## READING TEXT
++++++++++

Steven Kotler, co-founder of the Flow Genome Project. (photo/Knack Factory)

Steven Kotler, co-founder of the Flow Genome Project. (photo/Knack Factory)

It turns out entrepreneurship is a lot like adventure sports — at least when it comes to neurobiology.

When looking at what’s happening in the brains of serial entrepreneurs, it turns out they’re chasing the same thing as big-wave surfers and free solo rock climbers — peak performance, or what’s called “flow,” according to Steven Kotler, co-founder of the Flow Genome Project. He gave the Maine Startup and Create Week keynote address on Thursday afternoon at the Maine College of Art.

Psychologist Mihaly Csikszentmihalyi coined the term “flow,” which attempts to describe the state where time seems to slow down, self criticism and awareness recede and action and awareness merge. Other recognizable lingo for the experience is “being in the zone” or having a “runner’s high.”

Why is peak performance relevant to entrepreneurs and business people? Because of the astounding lack of it in workplaces, said Kotler, who’s also co-author of Bold: How to Go Big, Create Wealth and Impact the World. It turns out that 68.5 percent of U.S. workers are either “not engaged” or “actively disengaged” at their jobs, according to a recent Gallup poll. Imagine what that means for productivity?

++++++++++

## RAW DATA
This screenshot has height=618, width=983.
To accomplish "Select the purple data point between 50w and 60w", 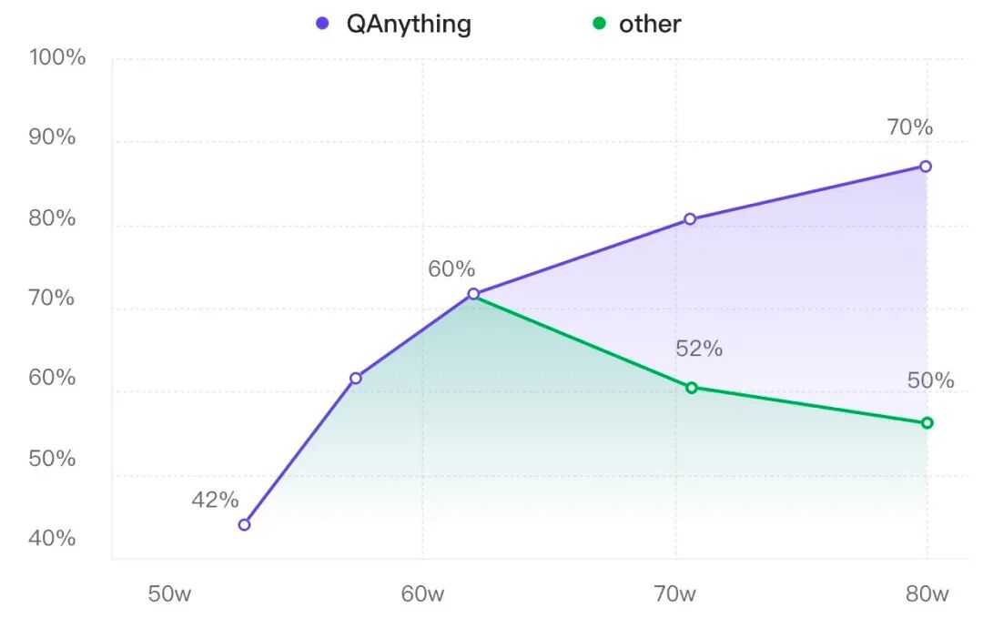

++++++++++

## TASK 1
Quote the article on flow and entrepreneurship word for word, from "It turns out entrepreneurship" up to and including "College of Art.".
## TASK 2
Write the next part of the article about flow and entrepreneurship, starting after its last sentence.

## TASK RESULT 1
It turns out entrepreneurship is a lot like adventure sports — at least when it comes to neurobiology.

When looking at what’s happening in the brains of serial entrepreneurs, it turns out they’re chasing the same thing as big-wave surfers and free solo rock climbers — peak performance, or what’s called “flow,” according to Steven Kotler, co-founder of the Flow Genome Project. He gave the Maine Startup and Create Week keynote address on Thursday afternoon at the Maine College of Art.

## TASK RESULT 2
Kotler said employees who are actively engaged in their jobs — or, in other words, have jobs that generate “flow” — are five times more productive than everyone else. That means an employee could go to work on Monday, spend Monday in flow, then take the rest of the week off and still be as productive as their peers, Kotler said.

“That’s astounding,” he said. “It’s also why in a recent issue of Forbes, James Slavet, who is a VC with Greylock Partners, called ‘flow state percentage,’ which is defined as the amount of time employees spent in flow, the number one management metric for building great innovation teams. It’s also why major companies — Toyota, Patagonia, Microsoft — have put flow at the very center of their corporate culture.”

So what is “flow” and how do you reach that state? While it sounds like esoteric, metaphysical hocus pocus, it has a solid grounding in science, according to Kotler.

“We’re not talking about magic fairy dust,” he said.

I won’t get into the neurobiology in this post, but suffice it to say that research has shown that the so-called flow state is the only time our bodies create all five performance enhancing drugs: norepinephrine, dopamine, endorphins, anandamide, and serotonin.

“It’s something of a technical term,” he said, “but when you look under that technical term, flow, what you’re really looking at is high-speed, near-perfect decision making. For every action, every decision to follow seamlessly, fluidly from the next — that’s what’s got to be at the heart of it.”

Kotler in his talk laid out the various triggers needed to reach that flow state, including passion, rich environment, deep embodiment and high consequences (something shared by entrepreneurs and adventure sports enthusiasts).

“The people with the most passion, purpose and meaning in their lives are the people who have the most flow in their lives, and there’s tremendous amount of data behind this,” he said.

One of the psychological triggers is what’s called the “challenge-skills balance,” Kotler said.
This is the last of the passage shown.